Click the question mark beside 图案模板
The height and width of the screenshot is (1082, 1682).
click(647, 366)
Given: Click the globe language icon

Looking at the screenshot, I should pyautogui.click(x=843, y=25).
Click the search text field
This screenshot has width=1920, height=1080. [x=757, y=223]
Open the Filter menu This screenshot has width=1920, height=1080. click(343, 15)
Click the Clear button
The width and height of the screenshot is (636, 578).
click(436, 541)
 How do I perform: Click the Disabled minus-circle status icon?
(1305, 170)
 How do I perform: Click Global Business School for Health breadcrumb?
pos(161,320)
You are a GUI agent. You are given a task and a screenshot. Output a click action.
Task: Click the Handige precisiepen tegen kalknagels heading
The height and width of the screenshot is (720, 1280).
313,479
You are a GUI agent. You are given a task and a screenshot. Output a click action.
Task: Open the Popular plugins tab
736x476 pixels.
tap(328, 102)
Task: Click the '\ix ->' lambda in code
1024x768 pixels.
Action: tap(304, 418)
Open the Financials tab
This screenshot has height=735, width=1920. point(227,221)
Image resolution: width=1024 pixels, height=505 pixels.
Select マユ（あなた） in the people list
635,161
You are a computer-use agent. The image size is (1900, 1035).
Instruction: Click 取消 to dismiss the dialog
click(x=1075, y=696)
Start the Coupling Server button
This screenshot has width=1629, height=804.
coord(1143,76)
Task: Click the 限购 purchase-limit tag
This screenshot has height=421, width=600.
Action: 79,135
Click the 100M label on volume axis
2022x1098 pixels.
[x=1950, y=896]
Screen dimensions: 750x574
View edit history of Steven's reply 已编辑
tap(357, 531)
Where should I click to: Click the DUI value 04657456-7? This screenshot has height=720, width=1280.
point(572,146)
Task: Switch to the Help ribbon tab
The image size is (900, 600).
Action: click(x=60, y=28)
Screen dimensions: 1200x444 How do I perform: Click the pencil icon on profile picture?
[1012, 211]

****************************************

→ **EXERCISE DIRECTIONS**:
Return the lines from the one containing "Image resolution: width=1024" through the one containing "click(x=1075, y=696)", both included, as a JSON list of strings with one string per line and blank lines omitted.

→ **TASK RESULT**:
[
  "Image resolution: width=1024 pixels, height=505 pixels.",
  "Select マユ（あなた） in the people list",
  "635,161",
  "You are a computer-use agent. The image size is (1900, 1035).",
  "Instruction: Click 取消 to dismiss the dialog",
  "click(x=1075, y=696)"
]